June 20, 2003 By Chris Uncategorized

Thanks to my friend Brian Creswick (whose website will be up this week), I’ve discovered the hilarious and surreal poetry and song of Ivor Cutler:

Fame first came in the late Fifties. He was lying on his bed with a primitive tape recorder for company and, as he puts it, a story came out of his brain. Surprised at the ease at which he could bypass his intellect he tried again, and a second story emerged and was also recorded. Then a third. Writing poetry then began to manifest itself. “My way of writing poetry was to go to a jazz concert and just let the music come through me and just write nonsense poems, so that one was listening to the noise of the words rather than the meaning.
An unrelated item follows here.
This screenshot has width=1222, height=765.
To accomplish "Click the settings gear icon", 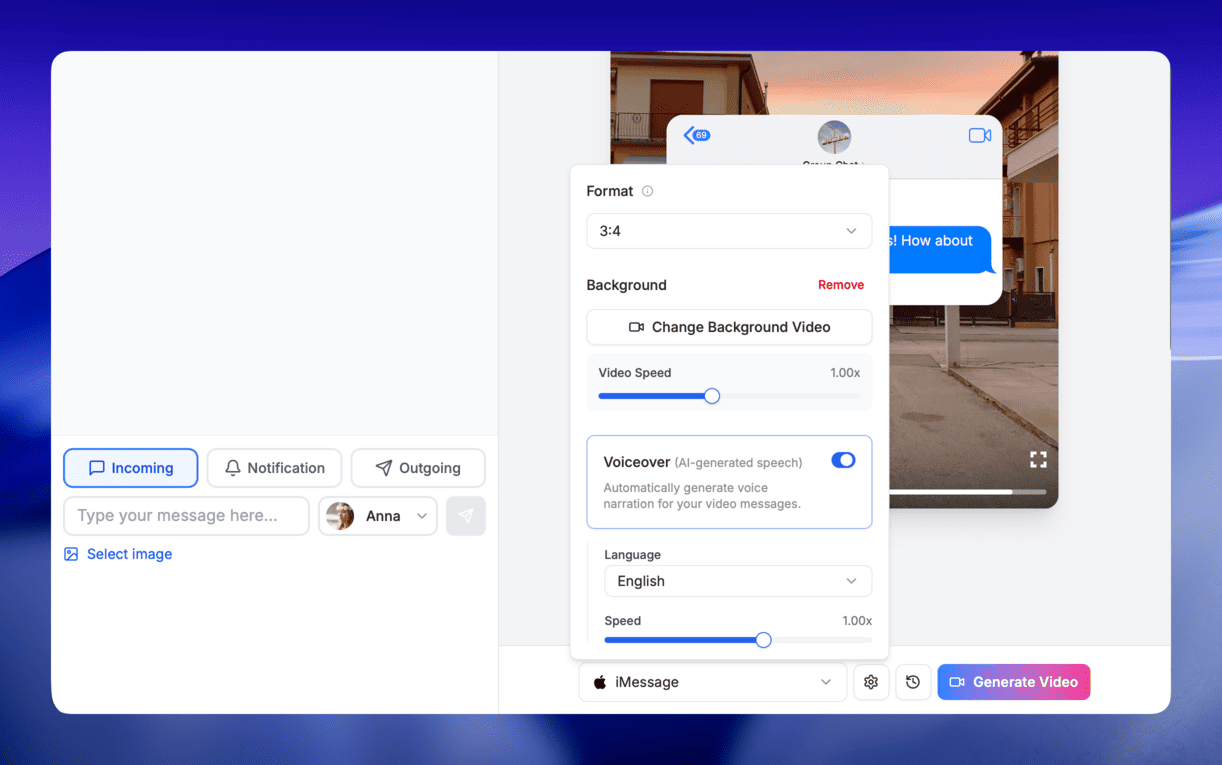I will coord(871,682).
I wouldn’t allow my intellect to get in the way. After six years I found certain sounds more to my taste than others and I gradually began to use actual words”.
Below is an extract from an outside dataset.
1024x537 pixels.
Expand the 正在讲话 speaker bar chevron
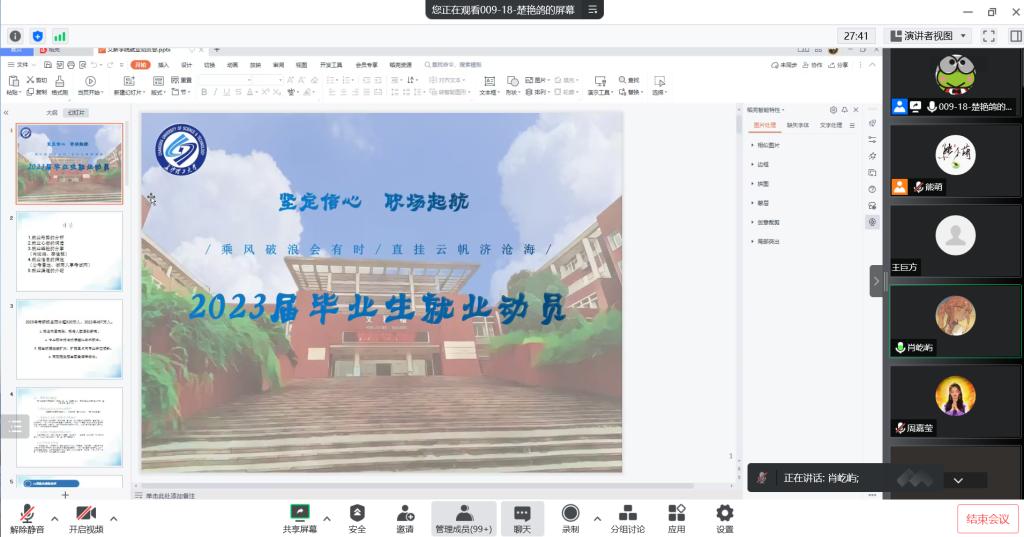(x=958, y=480)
Cutler is a strange man, and his poems and songs, which he has read and performed on the BBC’s Peel Sessions as well as at festivals and events around the world, are whimsical pieces of aural art, by turns very funny and somehow poignant and sad, as if they have all been written in a minor key. For years he accompanied himself on harmonium, sounding like a Scottish Alan Ginsberg. His poetry needs to be heard to be appreciated. But in case you don’t have a soundcard, here is a little one to read:

Happy Hen
The happiness of birds is not reflected in their faces. Strictly, birds do not have a face, just an arrangement of organs around the head. If a hen looks badtempered, it is due to a superficial disposal of its features, and if you place your ear by its beak, it may be heard humming a contemporary dance tune in a happy, thready fashion.